Le travail mené par l'auteur pour réaliser cet ouvrage est tout simplement impressionnant. Flaubert aurait en effet lu plus de 1500 livres, et ce dans des domaines très divers, pour traiter des expériences et des lectures de ses deux personnages. Le roman se présente en quelque sorte comme une somme critique des connaissances du temps. Bouvard et Pécuchet est un livre sceptique et destructeur : par l'intermédiaire des deux personnages, sont convoqués les théories les plus contradictoires, des thèses vérifiées et des sottises incommensurables, des informations tirées d'ouvrages antiques et de livres modernes, sans suite et sans aucune hiérarchie. Et malgré cette somme d'informations, demeure toujours cette incapacité à saisir le monde, et à vivre auprès des autres. Le rythme du roman, volontairement répétitif, semble mimer cette impossibilité : on nous présente successivement l'intérêt des protagonistes pour une "science", leurs expériences, l'échec qui en découle (ou pas) et la naissance d'un nouvel intérêt. Au final, Flaubert à travers ce livre s'attaque à la confiance aveugle en la science, mais aussi aux systèmes de pensée, aux lieux communs et autres idées reçues.

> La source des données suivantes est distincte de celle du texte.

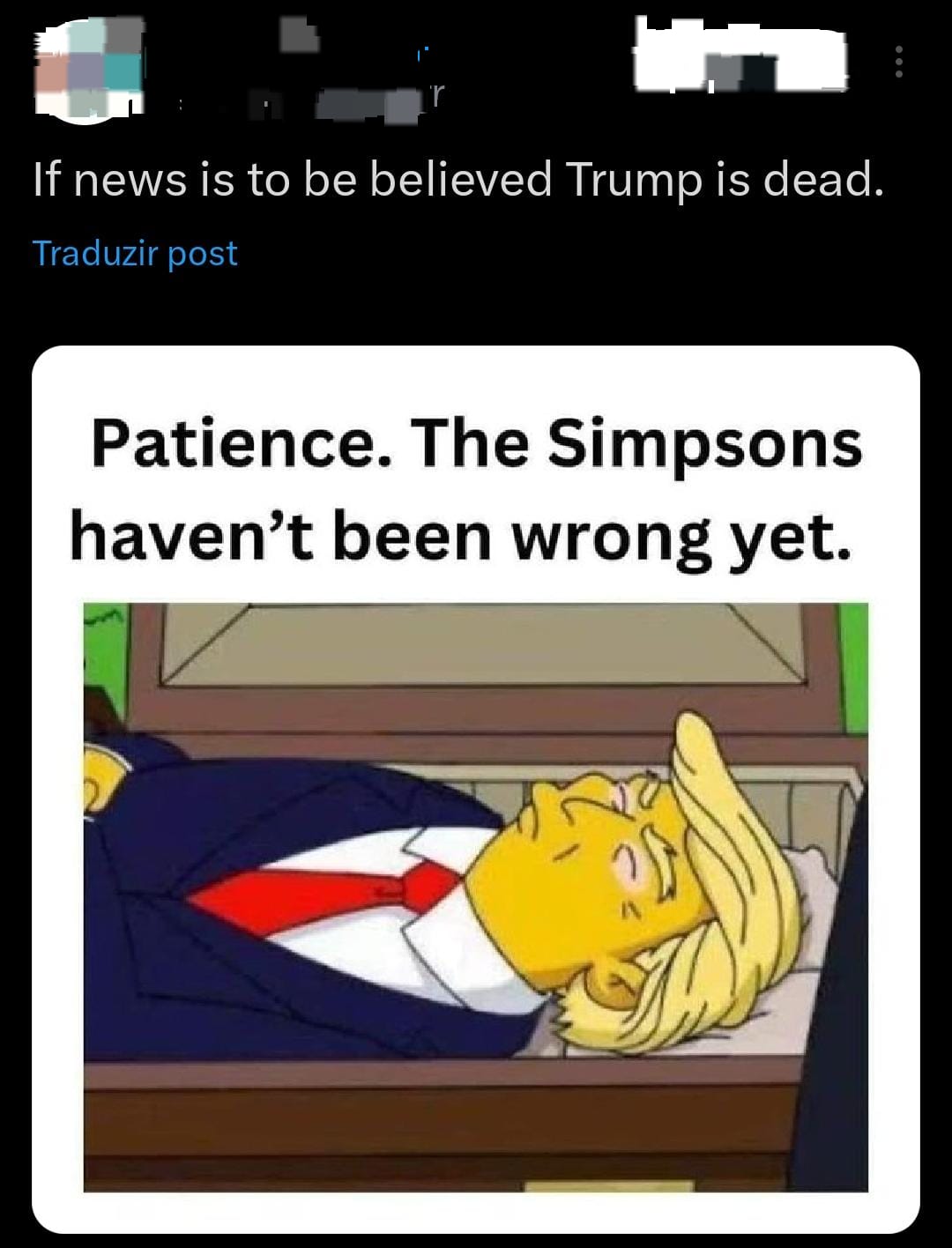
Task: Tap the pixelated profile avatar
Action: (88, 69)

Flaubert avait écrit dans sa correspondance que "la bêtise consiste à vouloir conclure." ; il fait de Bouvard et Pécuchet une œuvre ouverte, un appel à la réflexion, un ouvrage dérangeant et démystificateur. Malheureusement inachevé (demeure un scénario très complet du dernier chapitre et une ouverture vers une possible suite, copie des deux bonhommes, recensement de bêtises et des idées reçues), le roman semble présenter une boucle jamais refermée. Ajoutons à cela que c'est une lecture qui vient remettre en cause (une fois de plus !) la fameuse étiquette de "réaliste" qu'on aime poser sur Flaubert. Si le roman repose sur une impressionnante documentation et découle d'un important travail préparatoire, l'auteur peint des personnages caricaturaux et presque farcesques, comme figés dans le temps alors que des années sont sensées se passer du début à la fin de l'histoire. Bouvard et Pécuchet, drôle et terrifiant à la fois, semble bien plus tenir du conte philosophique que du roman réaliste ...
Voilà une lecture assez déstabilisante. Mais il y a quelque chose de très agréable à se voir secoué un peu et interrogé dans nos comportements et nos modes de pensées. Ce que fait Flaubert par l'intermédiaire d'un ouvrage truffé d'humour, multipliant les épisodes truculents et les énumérations absurdes.